KEEP YOUR EYE ON THE BALL

THE SWISS BALL CAN BE A GREAT ADDITION TO YOUR GYM PROGRAMME, WORKING CORE MUSCLES THAT MAY HAVE BEEN PREVIOUSLY UNUSED. BUT REMEMBER TO VARY YOUR WORK-OUT, OR YOU MAY END UP WEAKER IN THE LONG RUN…

When you walk in to a modern gym today, you may end up a little bit confused. You may be going there to perform your workout, while other gym members are thinking it’s an open audition for Cirque du Soleil.

Circus acts on Swiss training balls are becoming a frequent sight in gyms. Yet poorly-designed exercise programs are recipes for an orthopaedic disaster. Some people like to be different and to be noticed. You can wear your underwear outside your jeans, but you must consider two things. Is it more effective and is it more fun?

Exercises are prescriptions for health and therefore each exercise must have an end goal in mind if you are to achieve success. If not, ask yourself why you are performing it.  The term ‘Swiss ball’ was popularised by US therapists who first saw the balls being used in rehabilitation clinics in Switzerland. During the last decade, the fitness balls have been brought into the fitness industry and targeted at athletes.

Exercise kinesiologist Paul Chek lists the benefits as improved posture, balance and stability, nervous system activation, and strengthening your core. It is still an effective rehabilitation tool, too. Due to the unstable surface of a ball, it activates muscles that help stabilise joints that may have been previously unused.

The Swiss balls are valuable training tools, but depending on them too heavily will probably be counterproductive in the long run.  Generally, the balls will cause you to control your movements and eliminate sloppy form. It does this because if you do not perform the exercise correctly, you will end up rolling away.

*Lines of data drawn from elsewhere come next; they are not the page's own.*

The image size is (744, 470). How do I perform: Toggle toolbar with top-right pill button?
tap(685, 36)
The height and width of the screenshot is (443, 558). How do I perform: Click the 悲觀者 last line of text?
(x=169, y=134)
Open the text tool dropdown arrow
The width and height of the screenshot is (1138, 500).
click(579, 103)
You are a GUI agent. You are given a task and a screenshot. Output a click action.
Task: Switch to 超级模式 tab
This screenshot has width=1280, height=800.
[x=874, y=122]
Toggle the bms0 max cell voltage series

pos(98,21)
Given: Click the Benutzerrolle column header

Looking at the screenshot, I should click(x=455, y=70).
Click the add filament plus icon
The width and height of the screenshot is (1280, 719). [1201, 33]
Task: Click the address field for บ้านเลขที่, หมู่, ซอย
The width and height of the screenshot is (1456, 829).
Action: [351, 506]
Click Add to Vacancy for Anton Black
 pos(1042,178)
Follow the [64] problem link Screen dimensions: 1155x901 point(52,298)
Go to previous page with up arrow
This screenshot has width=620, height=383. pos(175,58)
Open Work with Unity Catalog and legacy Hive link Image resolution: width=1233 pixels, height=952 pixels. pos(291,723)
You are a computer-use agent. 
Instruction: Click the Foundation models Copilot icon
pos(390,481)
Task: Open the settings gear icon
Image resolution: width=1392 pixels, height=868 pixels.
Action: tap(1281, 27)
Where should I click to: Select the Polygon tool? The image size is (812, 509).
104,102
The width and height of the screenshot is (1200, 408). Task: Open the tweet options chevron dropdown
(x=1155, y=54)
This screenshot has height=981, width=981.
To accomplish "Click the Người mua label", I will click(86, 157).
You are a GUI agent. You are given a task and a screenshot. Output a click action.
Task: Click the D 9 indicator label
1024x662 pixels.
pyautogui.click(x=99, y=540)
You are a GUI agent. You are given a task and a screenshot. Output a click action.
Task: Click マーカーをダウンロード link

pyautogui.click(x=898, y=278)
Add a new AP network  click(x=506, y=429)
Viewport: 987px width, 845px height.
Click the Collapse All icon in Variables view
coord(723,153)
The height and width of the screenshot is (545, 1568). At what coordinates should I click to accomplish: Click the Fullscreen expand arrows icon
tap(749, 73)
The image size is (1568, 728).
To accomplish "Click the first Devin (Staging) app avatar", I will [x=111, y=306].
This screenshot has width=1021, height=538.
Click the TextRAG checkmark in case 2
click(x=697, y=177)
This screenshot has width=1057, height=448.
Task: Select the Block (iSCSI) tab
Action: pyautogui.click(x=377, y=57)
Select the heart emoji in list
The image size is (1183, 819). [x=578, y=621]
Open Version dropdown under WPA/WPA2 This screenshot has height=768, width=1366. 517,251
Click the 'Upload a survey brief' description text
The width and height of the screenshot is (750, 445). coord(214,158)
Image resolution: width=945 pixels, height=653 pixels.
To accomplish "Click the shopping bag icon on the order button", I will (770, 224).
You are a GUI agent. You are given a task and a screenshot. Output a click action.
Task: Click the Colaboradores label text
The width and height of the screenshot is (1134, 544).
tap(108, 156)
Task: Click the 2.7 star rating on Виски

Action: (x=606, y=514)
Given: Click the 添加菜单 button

The reason for using the Swiss ball to do dumbell presses is that the instability of the ball will force you to recruit your stabilisers extensively, thus allowing you to build a more injury-resistant shoulder structure and to recruit more muscles.  Also, the round surface allows you to lower the dumbells over a greater range, thus providing a much better stretch for the chest muscles. The Swiss ball chest press is a good exercise if the stabilisers of your shoulder are preventing your progress; but if you stay on this exercise for too many workouts it will prevent the main muscles of the exercise (chest, shoulders and triceps) from getting stronger.

In rehabilitation, the Swiss ball is beneficial to post-surgical patients who have had spinal surgery. It activates muscles that may have been switched off due to pain or surgery.  What’s more, when you are horizontal, the pressure on the spinal discs is as low as 25-35pc of what it is when you are standing.  It is also beneficial as a chair in the office as you can continually pump fluid into your discs through movement, keeping your spine in alignment, whereas common chairs will lead to slouching.

The Swiss ball has its uses but if you rely on them too heavily, experienced strength coaches like Charles Poliquin will tell you that the users will eventually become weak in the upper body.  In addition to this, your ability to perform explosive movements like jumping will suffer. This is because movements on a Swiss ball require controlled movements for safety reasons.

Integrate it with other gym tools and limit the number of Swiss ball exercises at the end of your workout to two.